Cette fois, aux traditionnels gestes mémoriels, organisés pour le 47e anniversaire de cette nuit de terreur, sont venues s’ajouter de nouvelles revendications. Les communautés autochtones de la province s’élèvent contre une réforme de la Constitution locale, menée selon elles au pas de charge, par le gouverneur de la province, Gerardo Morales. Les amendements adoptés en trois semaines, contre les trois mois de débats prévus initialement, font craindre aux communautés indigènes d’être moins bien protégées face à l’avancée de l’exploitation du lithium dans la région.

Mi-juin, des centaines de personnes étaient descendues de la puna argentine, les hauts plateaux andins, vers San Salvador de Jujuy, la capitale provinciale, pour protester contre cette réforme. Le jour de son adoption, le 20 juin, les manifestations organisées devant l’Assemblée constituante avaient été brutalement réprimées, avec un bilan de 96 blessés selon les autorités locales.

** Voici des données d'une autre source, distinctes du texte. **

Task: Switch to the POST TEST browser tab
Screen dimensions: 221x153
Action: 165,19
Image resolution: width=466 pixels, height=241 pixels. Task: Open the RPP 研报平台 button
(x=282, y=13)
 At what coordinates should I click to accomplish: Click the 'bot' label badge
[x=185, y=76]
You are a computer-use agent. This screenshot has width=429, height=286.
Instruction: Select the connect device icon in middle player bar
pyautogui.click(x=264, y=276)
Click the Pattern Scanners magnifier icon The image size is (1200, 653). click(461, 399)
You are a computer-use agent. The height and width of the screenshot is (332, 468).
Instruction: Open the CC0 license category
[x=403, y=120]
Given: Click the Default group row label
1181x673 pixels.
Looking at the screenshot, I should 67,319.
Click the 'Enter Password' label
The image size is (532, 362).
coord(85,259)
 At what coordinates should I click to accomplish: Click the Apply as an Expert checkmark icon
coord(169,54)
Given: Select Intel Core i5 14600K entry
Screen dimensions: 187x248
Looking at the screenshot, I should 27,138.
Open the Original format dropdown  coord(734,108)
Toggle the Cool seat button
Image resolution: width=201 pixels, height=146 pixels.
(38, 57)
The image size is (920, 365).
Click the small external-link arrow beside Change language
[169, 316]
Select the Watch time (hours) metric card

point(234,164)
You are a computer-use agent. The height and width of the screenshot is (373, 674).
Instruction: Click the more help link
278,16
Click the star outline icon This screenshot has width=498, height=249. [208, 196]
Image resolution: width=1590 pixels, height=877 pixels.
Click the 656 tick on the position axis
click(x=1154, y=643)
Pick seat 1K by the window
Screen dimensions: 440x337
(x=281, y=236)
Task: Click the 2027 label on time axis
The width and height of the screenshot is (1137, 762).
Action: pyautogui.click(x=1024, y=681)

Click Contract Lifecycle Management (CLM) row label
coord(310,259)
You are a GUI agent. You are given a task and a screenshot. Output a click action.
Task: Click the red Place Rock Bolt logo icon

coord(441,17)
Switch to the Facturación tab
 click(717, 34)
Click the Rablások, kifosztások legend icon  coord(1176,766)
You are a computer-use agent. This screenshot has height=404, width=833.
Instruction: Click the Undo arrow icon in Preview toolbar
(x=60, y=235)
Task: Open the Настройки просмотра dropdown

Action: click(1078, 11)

« Ce processus constitutionnel a été mené de façon “express”, avec une très faible consultation des communautés autochtones, explique Pablo Gargiulo, avocat membre de Andhes, une association d’avocats du nord de l’Argentine. C’est un sujet sensible car l’Argentine a souscrit à une série de traités et de conventions internationales qui reconnaissent leur droit à être informées des mesures qui peuvent affecter leurs intérêts. »

Perquisitions et arrestations

Cette absence de consultation, dont se défend le gouvernement local, entrerait en contradiction non seulement avec la convention 169 de l’Organisation internationale du travail, ratifiée par l’Argentine, mais aussi avec la Constitution nationale, qui prévaut sur les Constitutions des provinces.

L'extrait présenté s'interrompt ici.